The new tree_glom() function performs direct phylogenetic merging of taxa. This function is much faster and arguably more intuitive than tip_glom(). Advantages of direct merging over the indirect merging of tip_glom() are

  1. A merged group of taxa correspond to a clade in the original tree being collapsed to a single taxon.
  2. The resolution parameter that controls the degree of merging has units in terms of the tree’s branch lengths, making it potentially more biologically meaningful than the h parameter in tip_glom().
  3. The distance-matrix computation and hierarchical clustering in tip_glom() can be skipped, making tree_glom() much faster and less memory intensive than tip_glom() when the number of taxa is large.

tree_glom() uses functions from the castor package to determine which clades are to be merged using one of three criteria. The default behavior is to merge a clade if the maximum distance from a node to each of its tips is less than the distance resolution.


data(GlobalPatterns)
ps1 <- subset_taxa(GlobalPatterns, Phylum == "Chlamydiae")
ntaxa(ps1)
ps2 <- tree_glom(ps1, 0.05)
ntaxa(ps2)

library(dplyr)
library(ggtree)
library(cowplot)

plot1 <- phy_tree(ps1) %>%
  ggtree +
  geom_tiplab() +
  geom_label(aes(x = branch, label = round(branch.length, 4)))
plot2 <- phy_tree(ps2) %>%
  ggtree +
  geom_tiplab() +
  geom_label(aes(x = branch, label = round(branch.length, 4)))
plot_grid(plot1, plot2)

Minor improvements and fixes

  • Fixed bug that applied to taxonomic merge functions when an object named new_tax_mat exists outside the function environment; described in Issue #31

  • Merging functions now maintain the original order of new taxa by default, except in phyloseq objects with phylogenetic trees (for which order is and has always been determined by how archetypes are ordered in phy_tree(ps)$tip.label). This behavior can lead to different taxa orders from past speedyseq versions and from phyloseq::tax_glom() function. However, it makes the resulting taxa order more predictable. New taxa can be be reordered according to group or taxonomy in merge_taxa_vec() and tax_glom() by setting reorder = TRUE.

  • Merging/glom functions now work on relevant phyloseq components as well as phyloseq objects

speedyseq 0.1.2

  • tax_glom() has a new implementation using base R functions instead of tibble and dplyr.

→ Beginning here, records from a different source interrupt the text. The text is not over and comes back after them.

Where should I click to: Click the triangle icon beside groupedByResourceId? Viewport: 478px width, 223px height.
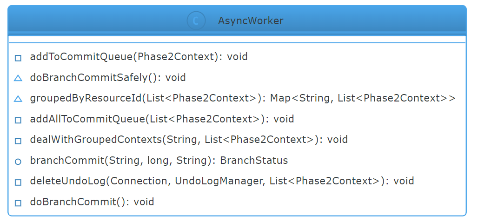(x=18, y=99)
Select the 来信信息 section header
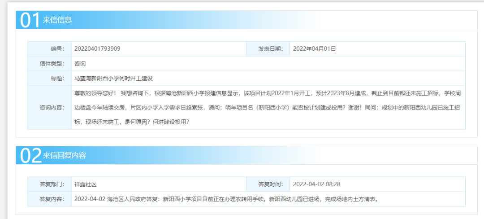Screen dimensions: 484x219 (x=57, y=20)
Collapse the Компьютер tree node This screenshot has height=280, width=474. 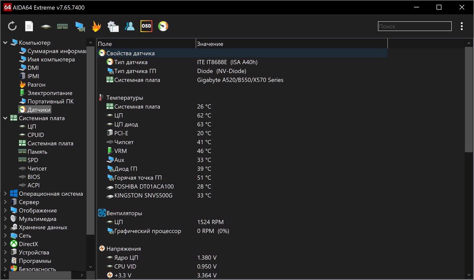pyautogui.click(x=5, y=43)

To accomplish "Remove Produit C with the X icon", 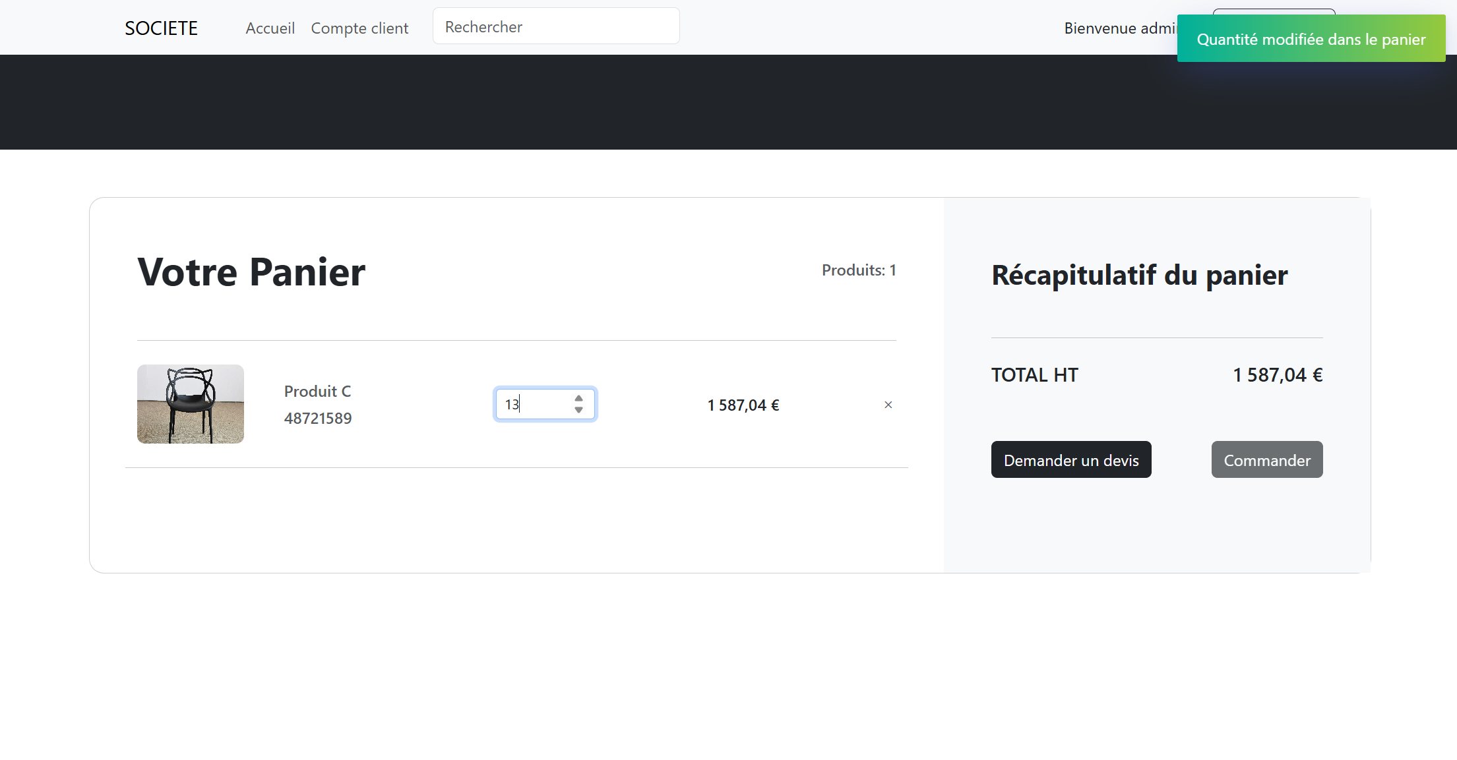I will [x=888, y=405].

The new tax_glom() code takes advantage of the fact that we are working with matrix data with a fixed row/col order and so do not need joining operations. In particular, it uses base::rowsum() for simpler and faster merging taxa in the OTU table (thanks to @digitalwright for the suggestion). Whether a significant speed increase occurs depends on the dataset and call, since the preliminary prune_taxa() step and the transpose step (to taxa-as-rows orientation) are often the limiting steps and remain unchanged. Noticeable speed ups on large phyloseq objects (~2x) can occur when taxa_are_rows = TRUE (so that transposing is unnecessary).

speedyseq 0.1.1

  • psmelt() now uses data.table under the hood instead of the tidyverse packages tibble, tidyr, and dplyr. This refactor gives a roughly 2x speedup on the GlobalPatterns dataset.

speedyseq 0.1.0

Differences from phyloseq behavior

For most purposes, these functions should work as drop-in replacements for phyloseq’s versions, but there are a few differences to be aware of.

psmelt()

The psmelt() function in phyloseq drops columns of taxonomy data that are all NA (such as after performing a tax_glom()), and returns a data frame with extraneous row names. Speedyseq’s psmelt() will not drop columns and does not return row names. Both functions sort rows by the Abundance and OTU columns, but the row order can differ in cases of ties for both variables. Warning: Like phyloseq’s version, speedyseq’s psmelt() will convert your taxonomy variables to factors if getOption("stringsAsFactors") is TRUE.

tax_glom()

phyloseq::tax_glom() can be applied to taxonomyTable objects as well as phyloseq objects, but speedyseq’s tax_glom() currently only works on phyloseq objects and gives an error on taxonomyTable objects.